Dona Mentirinha


Às vezes era vista e quando era descoberta era uma confusão

 

 

Sirlei Gonçalves Palhano

 

 

Era uma vez uma senhora chamada Mentirinha. Ela era muito discreta, vivia se escondendo. Observava uma coisa aqui, outra ali e sempre achava um jeito de entrar no meio das conversas e das histórias das pessoas.

 

 

Às vezes era vista e quando era descoberta era uma confusão… Causava tristeza, decepção e brigas. Ela até se sentia envergonhada por um momento, mas de repente estava novamente se metendo em confusão.

 

 

 

Por onde passava deixava tristeza e fazia as pessoas se afastarem umas das outras.

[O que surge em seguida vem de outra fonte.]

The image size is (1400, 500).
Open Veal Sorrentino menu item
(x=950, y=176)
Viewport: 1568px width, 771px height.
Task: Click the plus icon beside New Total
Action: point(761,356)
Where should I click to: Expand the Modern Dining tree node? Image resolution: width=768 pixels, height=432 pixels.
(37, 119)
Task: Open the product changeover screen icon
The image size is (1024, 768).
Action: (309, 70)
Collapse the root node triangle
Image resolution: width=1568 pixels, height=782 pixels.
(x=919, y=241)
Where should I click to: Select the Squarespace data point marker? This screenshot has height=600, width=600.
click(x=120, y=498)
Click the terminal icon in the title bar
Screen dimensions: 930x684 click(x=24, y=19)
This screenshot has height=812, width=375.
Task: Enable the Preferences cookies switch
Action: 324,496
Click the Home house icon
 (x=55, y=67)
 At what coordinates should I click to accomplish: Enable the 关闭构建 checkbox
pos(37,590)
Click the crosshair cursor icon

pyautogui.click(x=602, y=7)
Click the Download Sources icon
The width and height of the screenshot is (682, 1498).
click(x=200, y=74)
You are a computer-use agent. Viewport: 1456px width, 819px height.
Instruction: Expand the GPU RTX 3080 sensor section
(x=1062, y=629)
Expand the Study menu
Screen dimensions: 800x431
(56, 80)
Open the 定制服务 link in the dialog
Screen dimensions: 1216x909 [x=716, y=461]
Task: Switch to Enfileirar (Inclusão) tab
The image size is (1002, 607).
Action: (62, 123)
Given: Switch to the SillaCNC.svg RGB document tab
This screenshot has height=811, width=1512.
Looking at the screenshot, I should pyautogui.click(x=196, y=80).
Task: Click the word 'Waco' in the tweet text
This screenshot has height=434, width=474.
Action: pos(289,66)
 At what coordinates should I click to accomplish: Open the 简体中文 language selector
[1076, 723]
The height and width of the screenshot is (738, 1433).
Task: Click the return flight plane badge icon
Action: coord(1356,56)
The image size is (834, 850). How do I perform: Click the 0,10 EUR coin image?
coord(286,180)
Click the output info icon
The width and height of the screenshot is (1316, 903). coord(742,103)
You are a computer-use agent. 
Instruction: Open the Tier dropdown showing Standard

Ela não era nada bonita, tinha um narigão grande, uma língua enorme e pernas curtas. Por isso conseguia meter o nariz em toda parte, falar o que não devia, mas sofria, pois, era difícil se esconder, por suas pernas serem muito pequenas, antes da confusão acabar ela era descoberta.

 

 

Mas o pior não era isso… O pior era uma inimiga que ela tinha. A Dona Verdade. Íntegra, bonita, confiante, sem nada para esconder. Podia andar tranquilamente entre as pessoas. Ao contrário da Dona Mentirinha ela era bem-vinda, amada por pessoas boas.

 

 

 

E Dona mentirinha olhava tudo aquilo e pensava… Porque sou assim? Por que não consigo mudar? E começou a observar de longe as atitudes da rival e resolveu imitá-la. Começou aos pouquinhos, primeiro ficando calada, em seguida já não entrava em tantas conversas e por último, quando não conseguia se controlar e causava alvoroço, ela enfrentava e admitia que era culpada.

 

 

 

E sabem o que aconteceu?

 

 

 

Ela foi ficando bela, seu nariz foi diminuindo, sua língua também e suas pernas quase alcançaram as da Dona Verdade. Quando ela percebeu isso ficou muito feliz e ainda mais motivada. Foi mandando seu comportamento errado, embora e se sentiu querida pelas pessoas, até a Dona Verdade que não gostava nadinha de seu comportamento falava com ela.

 

 

 

O orgulho tomou conta dela e a cada dia mais percebia que as atitudes que tinha é que estragavam sua vida. Que podemos escolher espalhar o bem ou o mal, fazer as pessoas felizes ou causar-lhes tristeza.

 

 

 

E assim os dias foram passando e Dona Mentirinha foi deixando seu passado para trás, vivendo tranquilamente entre as pessoas, ajudando quando podia e percebendo que fazendo os outros felizes poderia ser feliz também!